Selma Mosgin has one distinct memory that exemplifies why she has volunteered with Amit for more than 50 years.
On a trip to Israel in 1993, she visited several of the organization’s facilities, including a family residence where 11 troubled boys lived with a young couple. She remembers a peaceful scene with dinner preparations under way.
“The husband was talking to us and his little boy was standing there with his arms around his father’s side, and he was telling us about this particular group of boys that were so disturbed that they could not be in an apartment with the other children,” she said. “What they do with them is they save their lives. They give them special attention.”

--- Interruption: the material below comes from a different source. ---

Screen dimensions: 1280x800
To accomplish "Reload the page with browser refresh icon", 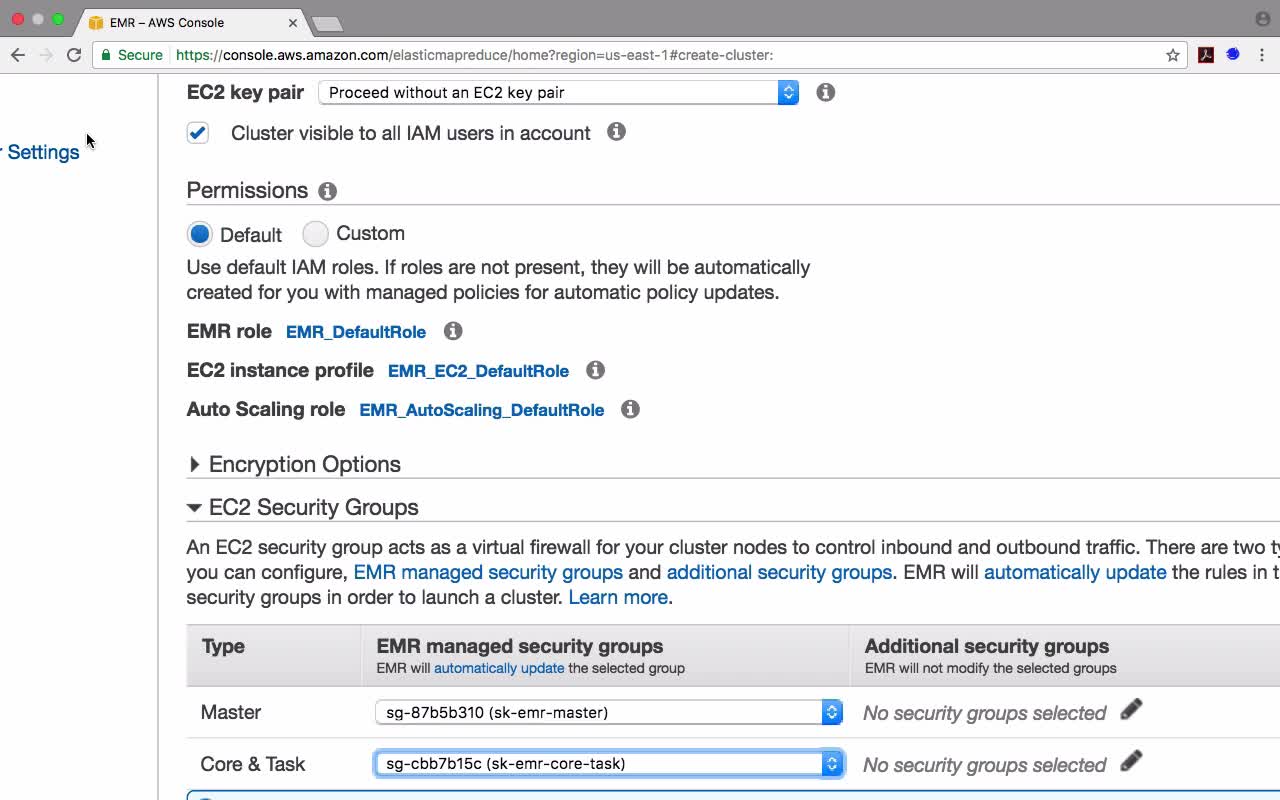I will pos(74,55).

Since 1925, Amit has been helping needy children in Israel with education, housing and other necessities. The organization operates 110 schools, youth villages and family residences along with many programs; it will help 26,000 children this year.

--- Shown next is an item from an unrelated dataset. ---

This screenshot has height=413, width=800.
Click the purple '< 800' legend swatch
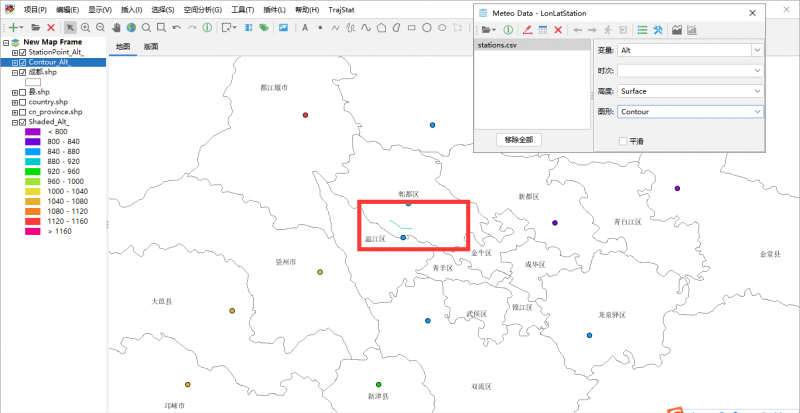33,132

“We enable Israel’s youth to realize their potential,” said Robbie Pearlstein, Amit’s mid-Atlantic regional director.
On Sunday, Nov. 17, the organization honored several of its volunteers, some posthumously, at a gala at Bnai Jacob Shaarei Zion.
“We’ve had so many wonderful ladies who volunteered, and I felt like it was time to pay tribute, even to the ones who have gone,” said Sonia Greenspon, who organized the gala. She has been volunteering with the group for decades and was also honored.
Many volunteers, including Greenspon, got involved with Amit, which has had many names over the years, through other family members.
“[My mother] sat on the phone for hours every time there was a function, trying to get people to come and contribute,” Greenspon said. “My picture of her is sitting on the telephone.”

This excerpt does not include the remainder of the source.